Beautiful, clever, rich - and single - Emma Woodhouse is perfectly content with her life and sees no need for either love or marriage. Nothing, however, delights her more than interfering in the romantic lives of others. But when she ignores the warnings of her good friend Mr. Knightley and attempts to arrange a suitable match for her protegee Harriet Smith, her carefully laid plans soon unravel and have consequences that she never expected. With its imperfect but charming heroine and its witty and subtle exploration of relationships, Emma is often seen as Jane Austen's most flawless work.

Readalikes: A Room With a View by E.M. Forster, Vanity Fair by William Makepeace Thackeray

Jane Eyre by Charlotte Brontë (FIC BRO)

Orphaned as a child, Jane has felt an outcast her whole young life. Her courage is tested once again when she arrives at Thornfield Hall, where she has been hired by the brooding, proud Edward Rochester to care for his ward Adèle. Jane finds herself drawn to his troubled yet kind spirit. She falls in love. Hard. But there is a terrifying secret inside the gloomy, forbidding Thornfield Hall. Is Rochester hiding from Jane? Will Jane be left heartbroken and exiled once again?

Readalikes: Rebecca by Daphne du Maurier, Wide Sargasso Sea by Jean Rhys

Alice's Adventures in Wonderland by Lewis Carroll (FIC CAR)
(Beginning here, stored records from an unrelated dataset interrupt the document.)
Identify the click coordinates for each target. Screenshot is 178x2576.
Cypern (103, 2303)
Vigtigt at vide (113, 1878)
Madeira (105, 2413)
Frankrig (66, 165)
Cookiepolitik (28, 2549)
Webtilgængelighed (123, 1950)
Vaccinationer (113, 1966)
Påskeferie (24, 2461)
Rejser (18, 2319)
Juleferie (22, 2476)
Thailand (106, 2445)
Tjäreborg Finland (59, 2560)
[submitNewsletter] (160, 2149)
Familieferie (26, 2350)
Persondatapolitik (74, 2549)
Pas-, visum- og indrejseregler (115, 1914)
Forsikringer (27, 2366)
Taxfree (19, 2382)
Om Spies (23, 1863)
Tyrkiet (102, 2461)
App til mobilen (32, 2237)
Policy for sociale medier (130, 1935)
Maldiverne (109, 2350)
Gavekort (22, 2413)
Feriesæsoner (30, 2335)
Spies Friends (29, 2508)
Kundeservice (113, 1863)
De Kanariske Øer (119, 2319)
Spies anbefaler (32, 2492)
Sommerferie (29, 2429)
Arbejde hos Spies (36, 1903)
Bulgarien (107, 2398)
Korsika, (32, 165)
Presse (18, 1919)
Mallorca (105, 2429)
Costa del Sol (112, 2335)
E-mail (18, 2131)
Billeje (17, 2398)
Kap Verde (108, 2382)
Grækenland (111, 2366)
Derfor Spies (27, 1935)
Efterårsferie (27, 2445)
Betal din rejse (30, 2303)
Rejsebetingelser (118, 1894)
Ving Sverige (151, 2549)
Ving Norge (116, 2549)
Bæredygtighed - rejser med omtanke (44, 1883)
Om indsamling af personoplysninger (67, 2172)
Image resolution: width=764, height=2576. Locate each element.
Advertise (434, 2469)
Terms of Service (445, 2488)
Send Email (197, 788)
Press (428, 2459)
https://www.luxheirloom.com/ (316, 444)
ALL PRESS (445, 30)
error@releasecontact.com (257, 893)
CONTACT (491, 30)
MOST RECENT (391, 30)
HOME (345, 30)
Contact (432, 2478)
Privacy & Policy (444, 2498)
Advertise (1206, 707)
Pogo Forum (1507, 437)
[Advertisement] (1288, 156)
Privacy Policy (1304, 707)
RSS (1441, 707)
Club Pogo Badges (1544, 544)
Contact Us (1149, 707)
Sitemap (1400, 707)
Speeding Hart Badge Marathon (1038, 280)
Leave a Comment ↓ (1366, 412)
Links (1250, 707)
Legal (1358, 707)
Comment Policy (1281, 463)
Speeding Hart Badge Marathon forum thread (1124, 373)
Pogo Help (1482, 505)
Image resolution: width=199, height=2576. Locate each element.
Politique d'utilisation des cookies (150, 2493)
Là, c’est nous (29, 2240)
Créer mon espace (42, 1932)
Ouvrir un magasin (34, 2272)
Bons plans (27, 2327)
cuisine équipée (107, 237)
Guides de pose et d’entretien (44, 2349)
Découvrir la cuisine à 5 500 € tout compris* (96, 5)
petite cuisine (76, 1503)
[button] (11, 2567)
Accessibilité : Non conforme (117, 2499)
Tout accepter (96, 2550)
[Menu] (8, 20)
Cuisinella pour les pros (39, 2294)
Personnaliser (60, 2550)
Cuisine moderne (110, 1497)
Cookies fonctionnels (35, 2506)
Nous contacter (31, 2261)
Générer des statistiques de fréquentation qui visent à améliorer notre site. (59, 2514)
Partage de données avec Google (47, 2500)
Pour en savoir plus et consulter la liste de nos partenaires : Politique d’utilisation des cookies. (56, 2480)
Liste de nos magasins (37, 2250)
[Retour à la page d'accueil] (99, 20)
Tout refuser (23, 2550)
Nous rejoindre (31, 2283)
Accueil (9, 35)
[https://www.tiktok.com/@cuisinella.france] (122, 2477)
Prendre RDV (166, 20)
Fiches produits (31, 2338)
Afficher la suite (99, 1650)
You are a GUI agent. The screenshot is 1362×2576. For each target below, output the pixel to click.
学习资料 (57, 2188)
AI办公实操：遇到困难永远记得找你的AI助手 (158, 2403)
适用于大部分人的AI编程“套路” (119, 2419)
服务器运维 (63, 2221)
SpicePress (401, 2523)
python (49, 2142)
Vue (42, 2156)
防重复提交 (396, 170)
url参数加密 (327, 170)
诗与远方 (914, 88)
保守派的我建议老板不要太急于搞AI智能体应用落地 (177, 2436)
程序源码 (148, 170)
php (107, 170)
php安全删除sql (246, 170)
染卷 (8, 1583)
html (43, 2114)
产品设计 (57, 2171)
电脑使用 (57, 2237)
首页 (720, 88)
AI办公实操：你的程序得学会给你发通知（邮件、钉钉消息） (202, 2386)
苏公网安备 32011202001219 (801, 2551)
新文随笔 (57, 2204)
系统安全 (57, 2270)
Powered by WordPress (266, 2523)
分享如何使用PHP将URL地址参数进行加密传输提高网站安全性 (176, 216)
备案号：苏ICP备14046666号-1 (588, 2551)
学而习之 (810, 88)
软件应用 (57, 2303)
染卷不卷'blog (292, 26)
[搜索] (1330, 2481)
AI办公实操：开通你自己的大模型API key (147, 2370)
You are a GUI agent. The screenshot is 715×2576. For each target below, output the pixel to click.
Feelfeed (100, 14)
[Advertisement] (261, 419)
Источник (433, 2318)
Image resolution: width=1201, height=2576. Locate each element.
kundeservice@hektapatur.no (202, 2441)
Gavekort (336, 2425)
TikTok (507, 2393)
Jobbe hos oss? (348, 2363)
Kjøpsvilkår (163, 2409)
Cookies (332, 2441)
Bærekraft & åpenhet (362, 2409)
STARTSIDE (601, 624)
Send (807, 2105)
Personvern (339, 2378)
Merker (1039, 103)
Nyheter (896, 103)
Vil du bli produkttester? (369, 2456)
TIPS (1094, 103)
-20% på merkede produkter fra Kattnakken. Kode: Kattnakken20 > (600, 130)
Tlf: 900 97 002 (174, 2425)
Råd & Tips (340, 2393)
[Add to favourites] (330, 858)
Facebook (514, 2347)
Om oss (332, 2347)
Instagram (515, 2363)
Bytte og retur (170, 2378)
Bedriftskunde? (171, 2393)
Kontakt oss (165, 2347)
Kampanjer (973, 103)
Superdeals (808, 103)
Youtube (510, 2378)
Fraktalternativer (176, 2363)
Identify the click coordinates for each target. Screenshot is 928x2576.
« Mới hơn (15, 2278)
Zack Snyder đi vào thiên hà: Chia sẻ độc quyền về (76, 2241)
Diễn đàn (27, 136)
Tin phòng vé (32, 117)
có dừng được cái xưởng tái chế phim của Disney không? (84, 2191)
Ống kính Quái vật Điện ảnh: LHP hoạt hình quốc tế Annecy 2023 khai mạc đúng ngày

Weary of her storybook, one "without pictures or conversations," the young and imaginative Alice follows a hasty hare underground--to come face-to-face with some of the strangest adventures and most fantastic characters in all of literature. The Ugly Duchess, the Mad Hatter, the weeping Mock Turtle, the diabolical Queen of Hearts, the Cheshire Cat--each more eccentric than the last--could only have come from that master of sublime nonsense, Lewis Carroll. In penning this brilliant burlesque of children's literature, Carroll has written a farcical satire of rigid Victorian society, an arresting parody of the fears, anxieties, and complexities of growing up. 

Readalikes: Peter Pan by J.M. Barrie, The Wonderful Wizard of Oz by Frank Baum

A Tale of Two Cities by Charles Dickens (FIC DIC)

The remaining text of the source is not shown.